Where would you be doing it, @Adrian_Mepham?

I have a Method Directive, pre processing on the CustomerShip.Update, which so far (with the help of your code) calculates the open invoice value plus the value of the current shipment to check that it does not exceed the customer’s credit limit. My problem is that our despatch department ship many orders before invoicing takes place, sometimes for the same customer. We do not want to include open orders in the credit calculation so we often get caught out when five or six orders have been shipped to the same customer and any one of them would have exceeded their credit limit.

I’d have to play around, I think. But could you do it based on

where row.CustNum == ttShipHeadRow.CustNum && row.ReadyToInvoice && !row.Invoiced

and modify to suit?

The best solution is to include open orders and then release individual orders for shipment as required.

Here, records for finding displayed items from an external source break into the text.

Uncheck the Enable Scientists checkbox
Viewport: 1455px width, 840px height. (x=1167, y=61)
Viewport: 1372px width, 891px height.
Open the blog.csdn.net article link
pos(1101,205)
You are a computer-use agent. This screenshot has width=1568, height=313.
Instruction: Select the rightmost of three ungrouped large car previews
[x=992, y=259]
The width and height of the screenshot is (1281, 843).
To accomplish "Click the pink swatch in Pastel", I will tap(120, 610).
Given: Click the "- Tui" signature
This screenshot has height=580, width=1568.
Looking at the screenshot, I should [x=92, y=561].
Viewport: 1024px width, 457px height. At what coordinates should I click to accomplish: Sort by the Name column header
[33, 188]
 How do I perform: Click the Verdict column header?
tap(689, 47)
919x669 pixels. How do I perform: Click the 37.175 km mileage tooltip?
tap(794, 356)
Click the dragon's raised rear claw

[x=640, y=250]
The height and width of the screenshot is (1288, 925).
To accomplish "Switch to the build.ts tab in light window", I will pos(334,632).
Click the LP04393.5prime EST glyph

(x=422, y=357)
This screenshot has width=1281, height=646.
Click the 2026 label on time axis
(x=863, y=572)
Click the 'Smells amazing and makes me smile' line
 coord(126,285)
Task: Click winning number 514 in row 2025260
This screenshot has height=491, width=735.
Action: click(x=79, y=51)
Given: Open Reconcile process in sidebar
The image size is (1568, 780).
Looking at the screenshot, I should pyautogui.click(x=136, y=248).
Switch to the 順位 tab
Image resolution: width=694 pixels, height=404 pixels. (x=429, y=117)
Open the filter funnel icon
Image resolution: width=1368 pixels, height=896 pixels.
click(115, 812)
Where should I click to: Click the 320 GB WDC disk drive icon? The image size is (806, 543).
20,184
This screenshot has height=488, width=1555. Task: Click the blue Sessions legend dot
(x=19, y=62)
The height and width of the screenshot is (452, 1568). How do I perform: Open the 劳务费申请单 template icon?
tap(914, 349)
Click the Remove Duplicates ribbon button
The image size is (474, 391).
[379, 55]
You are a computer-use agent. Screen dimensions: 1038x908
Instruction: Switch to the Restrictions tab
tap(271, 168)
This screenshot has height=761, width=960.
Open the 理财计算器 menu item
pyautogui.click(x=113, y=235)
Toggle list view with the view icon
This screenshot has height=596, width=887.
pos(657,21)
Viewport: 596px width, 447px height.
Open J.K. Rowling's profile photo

If you use the readytoinvoice flag to calculate value, there is a chance that the packing slip is printed but not marked shipped. More than one person making packing slips for the same customer can cause an issue also.

That is what we do. Sometimes we have to release multiple orders on the same day for the same customer, but there is no chance of failure by using the system inherent capabilities.

Vinay Kamboj

I will give that a try and see what I get. Thanks Daryl. Do I need a For Each or similar to get them all or will the code return the sum of all pending shipments for invoicing?

If the rest is structured broadly like the original one, with “Sum”, then you should get a single figure.

I tend to play around in LINQPad to make sure things makes sense, myself. Linq gets impenetrable quite quickly to me however much I use it!

Per @Vinaykamboj, I’m assuming you have your reasons for not including open orders in credit.

We don’t include open orders in the credit calculation because it does not work for us. We have hundreds of open orders in our system at any one time, with many customers having multiple orders relating to various projects, some of which are not due for completion / delivery for months to come.